Now...my father was supposed to pay $25 per week child support. He did...but he refused to EVER raise that.
He was ordered to carry medical and dental insurance for me. He didn't..."it's too expensive."
Beginning when I was 5, I had to visit him for 4 weeks per year. He was ordered to fly here (Indiana to CT) to pick me up and vice versa, because a child that age "shouldn't" fly alone. He did come to get me...the first time. At the end of the 4 weeks, he put me on a plane BY MYSELF and from then on, every year, I was on my own - because "It's too expensive to buy plane tickets. If you want me to come get her" (he said to my mother), "you can pay for my ticket."
The year that I was 7 or 8 years old, he wasn't even at the airport to meet me (O'Hare in Chicago). I had to find my way to the baggage claim by myself.
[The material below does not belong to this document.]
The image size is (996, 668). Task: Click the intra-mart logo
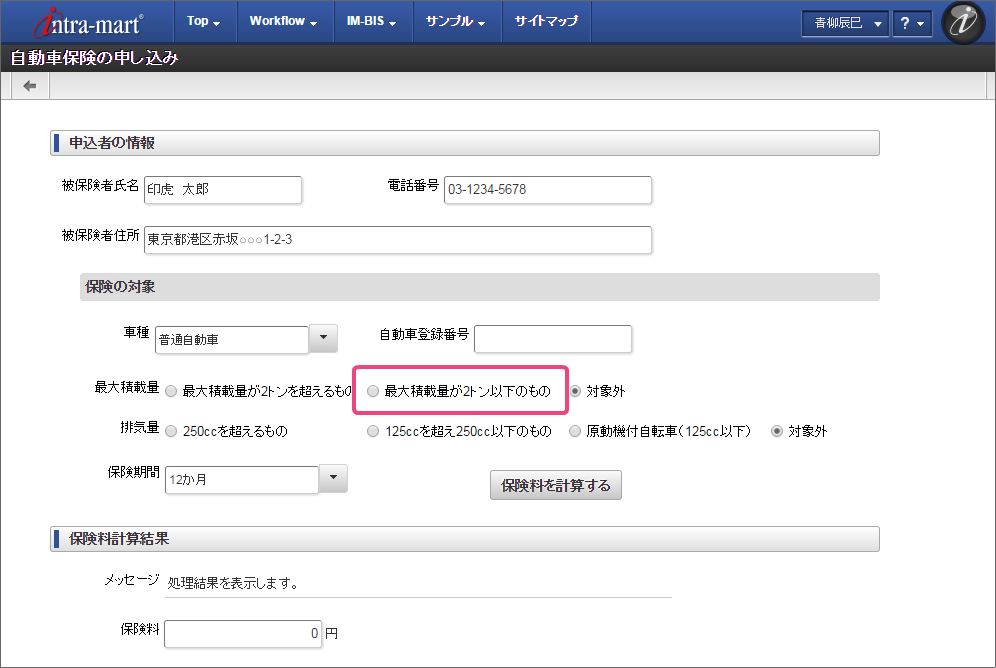(x=88, y=22)
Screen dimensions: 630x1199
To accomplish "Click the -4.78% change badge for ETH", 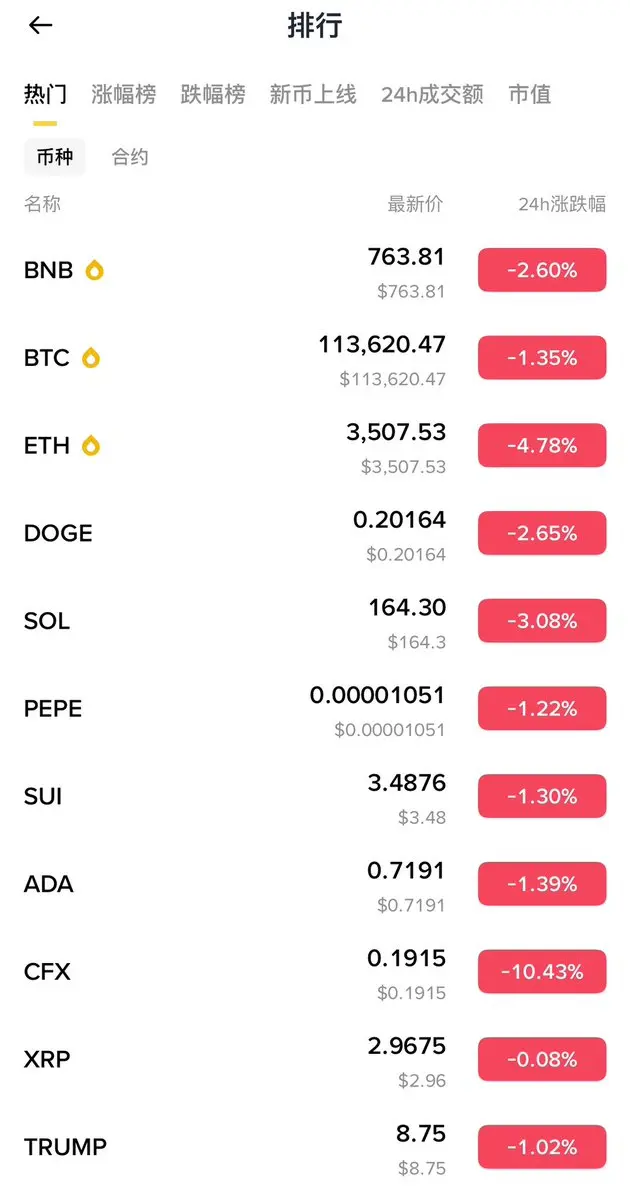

He didn't pay any child support for those 4 weeks that I was with him. In fact, he demanded that my mother pay him.
When I arrived at their house, my clothing was taken away from me. I was presented with a box of garage sale clothing and that's what I had to wear.
My father never took time off from work to spend with me. I spent my days going to garage sales with his parents.
I was not allowed to go outside, because the neighbors might see me and steal me.
I was not even allowed to enter the bathroom by myself, because I might fall (I quickly learned to run in, shut and lock the door, but I'd come out to someone standing there with an ear to the door). Showers were impossible - I put my foot down when I was 12, but my father would stand right outside the curtain to make sure I didn't fall.
Around the age of 12, I learned what taxes were. I then found out that my father had LOTS of money in bank accounts that were in my name and SSN - and my mother, as custodial parent, had to pay the taxes on the interest.
He also filed his taxes during the first week of February every year in order to make sure that he claimed me as a dependent before my mother did.
In all, he spent 6 months of my life with me (that I can remember...I don't count my first 18 months of life because I don't remember anything).
Finally, the year I turned 14, his mother said to me one day, "I got your mother out of his life and I'm going to get rid of you, too." A few months later, he drove out here to CT for a weekend visit. At the end of the weekend, he sat down with my grandmother (Mom's mother) and I and proceeded to tell the most fantastical stories that I'd ever heard. His mother had told him that she caught me in his room, going through his drawers, looking for items that other people had given me over the years. She told him that I stole a bunch of toys that they'd bought and smuggled them out in my cassette cases. And many other things...we sat there for 3 hours, yelling and screaming and crying over it all. He eventually stormed out of the house, and the next day he left for home. We never spoke again.
The week of my 31st birthday, I was playing around with genealogy on the internet and checked the Social Security Death Index to see if I could find any relatives. I was shocked to find out that my father had died 6 months earlier. I eventually learned that he'd had a massive stroke on both sides of the brain, one week after his 54th birthday. I can't say I really felt anything and I still don't. He wasn't a father to me - from growing up with my mother's parents, my grandpa was my "dad." But now I find that I'm struggling with what I might tell my son someday when he asks why he doesn't have a grandpa here.